▸ **DOCUMENT PASSAGE**:
[Start of section]
You have one end... the electrical outlet. Part of the tracer goes into that.. and then you can trace back the wire to the box.

Archigeek
08-08-2012, 04:26 PM
Strange that you can't find a box. Is there a main power shut off switch upstream from the breaker box somewhere? It's possible that they built the addition up stream from your breaker box, and never included any other breakers. There could just be a J-box with a connection (or even no J-box) and that's it. A dangerous situation if that's the case.

AnticorRifling
08-08-2012, 04:30 PM
Yeah if they just piggy backed it that's no fuego.

Mogonis
08-08-2012, 05:46 PM
How did you test the panelboard to see if it shut off power to the addition? Are the breaker labels/descriptions still legible? Assuming this addition was inspected, your city or county should have record of it. Otherwise something's fishy and probably not to whatever the NEC was when the addition was built.

Drew
08-08-2012, 09:26 PM
How did you test the panelboard to see if it shut off power to the addition? Are the breaker labels/descriptions still legible?

I turned off all the breakers and it didn't turn the power off in the addition.

Mogonis
08-08-2012, 09:44 PM
So there's no main breaker? If it's a Main Lug (Only) panel, there has to be a Main Breaker panel or some way of shutting off power somewhere upstream from the house. If you switched all the breakers to Off, the whole house, minus the addition, was without power?
[End of section]
▸ **DATA FOR ANALYSIS**:
[Start of section]
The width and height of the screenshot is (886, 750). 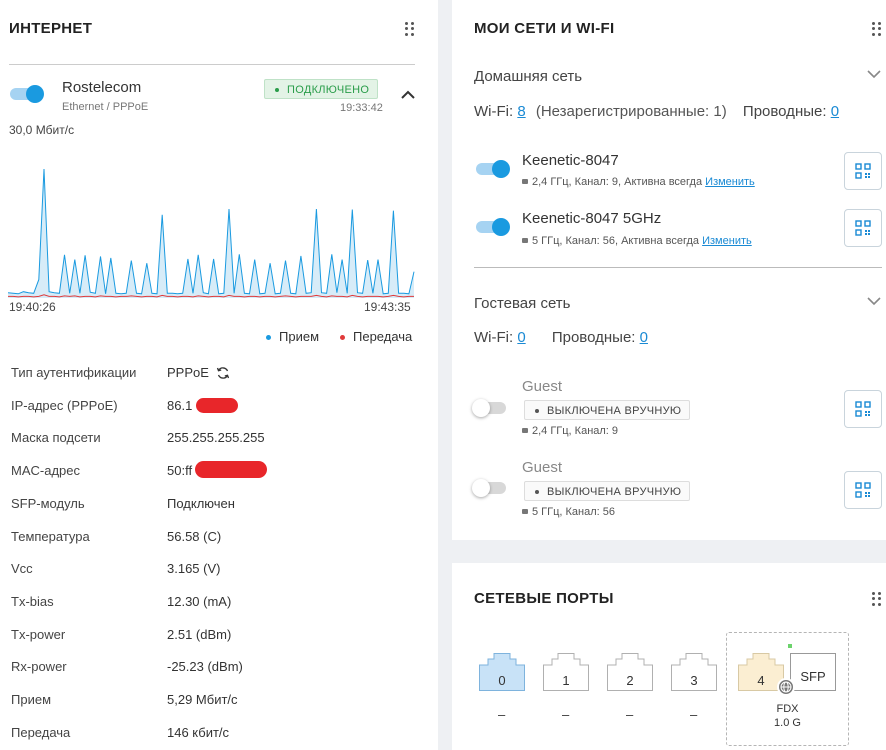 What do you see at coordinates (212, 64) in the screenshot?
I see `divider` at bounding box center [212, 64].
[End of section]
[Start of section]
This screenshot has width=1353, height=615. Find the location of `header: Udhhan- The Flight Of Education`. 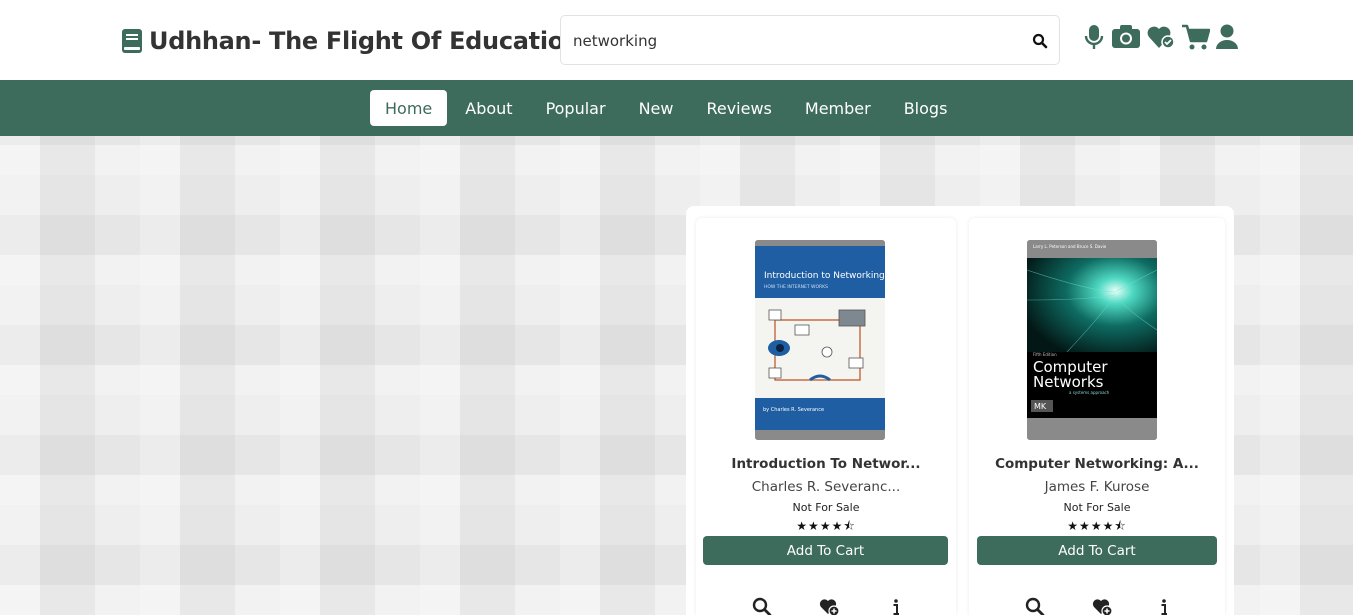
[End of section]
[Start of section]
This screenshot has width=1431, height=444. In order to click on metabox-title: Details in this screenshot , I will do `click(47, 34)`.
[End of section]
▸ **TASK 1**: In the forum thread about locating the power source for a home addition, how did Drew test whether the panelboard shut off power to the addition?
▸ **TASK 2**: Extend the forum thread about locating the power source for a home addition, picking up after its final post.

▸ **EXERCISE RESPONSE 1**: He turned off all the breakers, and the power in the addition stayed on.

▸ **EXERCISE RESPONSE 2**:
jpatter123
08-08-2012, 09:46 PM
I turned off all the breakers and it didn't turn the power off in the addition.

They may have just tied into the main feed where it comes into the panel. If you feel competent enough to remove the face panel on the breaker box and snap a picture and post it up I can get a look. A lot of the old houses here, were done with very small services like 100 AMP or even smaller where today's construction is done with 150 AMP or larger(our homes were done with 200 AMP min). Very good possibility they didn't have any room in the box to add a breaker so just piggy backed and ran a straight hot to the new construction (or have a hidden sub panel somewhere, even though you've looked you'd be surprised at the places I've seen them hidden even dry-walled in or buried under hard coat). Anyhow post some pics maybe we can get it sorted.
If it's just a case of them tying into the feed coming in, it's easy to rectify with several solutions depending on what type of wiring and panel you have in place.